Dahi tevhid ü irfanla muhabbet
Muhakkikler bu yolda verdi tafsil

      Muhakkik: Tevhidi hakiki ilmi irfan arifi, Tafsil:Etraflıca, detaylı olarak bildirmek, manalarını taşır. Ki yüce Allah, kullarının ehli zikir ve ehli irfan olan ariflerle baraber olup onlarla arkadaş olmalarını ister. Ve bunu ifadeyle Kur’an’da;“Sırf Rablerinin cemalini / vechini / yüzünü dileyerek sabah akşam O’na yalvaranlarla bir arada olmaya kendini zorla.
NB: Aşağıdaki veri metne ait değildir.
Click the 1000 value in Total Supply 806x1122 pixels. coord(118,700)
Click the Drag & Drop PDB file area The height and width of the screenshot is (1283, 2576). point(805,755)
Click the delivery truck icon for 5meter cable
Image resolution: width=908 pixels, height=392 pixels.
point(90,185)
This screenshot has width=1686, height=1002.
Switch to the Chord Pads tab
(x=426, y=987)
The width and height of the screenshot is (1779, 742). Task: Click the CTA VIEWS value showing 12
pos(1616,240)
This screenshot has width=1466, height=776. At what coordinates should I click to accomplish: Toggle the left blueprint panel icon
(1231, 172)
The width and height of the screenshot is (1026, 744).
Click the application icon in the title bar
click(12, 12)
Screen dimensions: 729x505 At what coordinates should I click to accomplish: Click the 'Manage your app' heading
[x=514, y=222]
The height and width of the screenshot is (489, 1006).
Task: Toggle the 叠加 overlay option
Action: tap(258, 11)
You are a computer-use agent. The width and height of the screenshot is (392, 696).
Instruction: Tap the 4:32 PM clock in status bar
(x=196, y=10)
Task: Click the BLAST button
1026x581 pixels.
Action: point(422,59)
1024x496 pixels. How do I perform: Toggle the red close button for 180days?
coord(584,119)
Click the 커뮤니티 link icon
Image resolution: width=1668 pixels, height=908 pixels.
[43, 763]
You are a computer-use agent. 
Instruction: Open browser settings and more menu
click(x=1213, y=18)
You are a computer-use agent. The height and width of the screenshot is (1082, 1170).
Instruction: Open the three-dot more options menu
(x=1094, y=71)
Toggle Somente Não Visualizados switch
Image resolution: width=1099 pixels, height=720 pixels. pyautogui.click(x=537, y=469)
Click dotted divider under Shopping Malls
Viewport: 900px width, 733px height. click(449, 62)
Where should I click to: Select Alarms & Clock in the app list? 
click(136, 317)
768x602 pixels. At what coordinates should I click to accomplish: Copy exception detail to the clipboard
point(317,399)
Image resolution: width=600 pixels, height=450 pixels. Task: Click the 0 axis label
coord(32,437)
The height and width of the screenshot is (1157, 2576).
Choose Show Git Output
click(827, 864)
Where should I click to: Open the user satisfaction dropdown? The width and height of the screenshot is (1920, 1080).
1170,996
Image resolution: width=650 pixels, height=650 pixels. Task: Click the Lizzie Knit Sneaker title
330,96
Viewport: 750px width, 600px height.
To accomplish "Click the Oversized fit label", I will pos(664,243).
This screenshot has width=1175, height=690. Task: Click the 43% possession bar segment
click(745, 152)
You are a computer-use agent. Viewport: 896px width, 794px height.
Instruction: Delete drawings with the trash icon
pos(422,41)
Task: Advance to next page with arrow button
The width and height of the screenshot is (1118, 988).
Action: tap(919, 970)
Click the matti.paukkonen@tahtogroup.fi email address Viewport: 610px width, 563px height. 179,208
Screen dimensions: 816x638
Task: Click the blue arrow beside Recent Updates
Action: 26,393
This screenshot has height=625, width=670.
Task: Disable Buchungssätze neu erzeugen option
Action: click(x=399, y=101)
Dünya hayatının çekiciliğini isteyerek böyle kimseleri gözardı etme. Kalbi zikrullahtan gafil ve ihtiraslarına tutsak olarak kendini akıntıya kaptırmış kimselerin arzularına uyma” (Kehf, 28) buyrulur. Çünkü ehli tevhid ve ehli irfanın meclisinde daima Allah zikredilip Allah’ın makamlarından bahsedilir. Ve o meclisin mensubları, tevhidi hakiki irfanı muhakkikleridir (hakikat ehilleridir) ve onlar, Allah’ın tecellilerinin niceliğini nasıllığını en ince ayrıntılaryla, yani tafsilli olarak değerlendirerek, bu tecellilerde rabbin müşahadesine gayret ederler.
      Bunu beyanla sen’de Kur’an’ın emrine riayet ederek, dahi tevhid ü irfanla muhabbet eden tevhidi hakiki ariflerinin meclisine katıl.Oradaki Muhakkikler (ehli hakikat) bu yolda, yani yaratılışın yüce amacı olan kulluk hakkında verdi tafsil. Yani detaylı doyurucu bilgiler verirler, demektir.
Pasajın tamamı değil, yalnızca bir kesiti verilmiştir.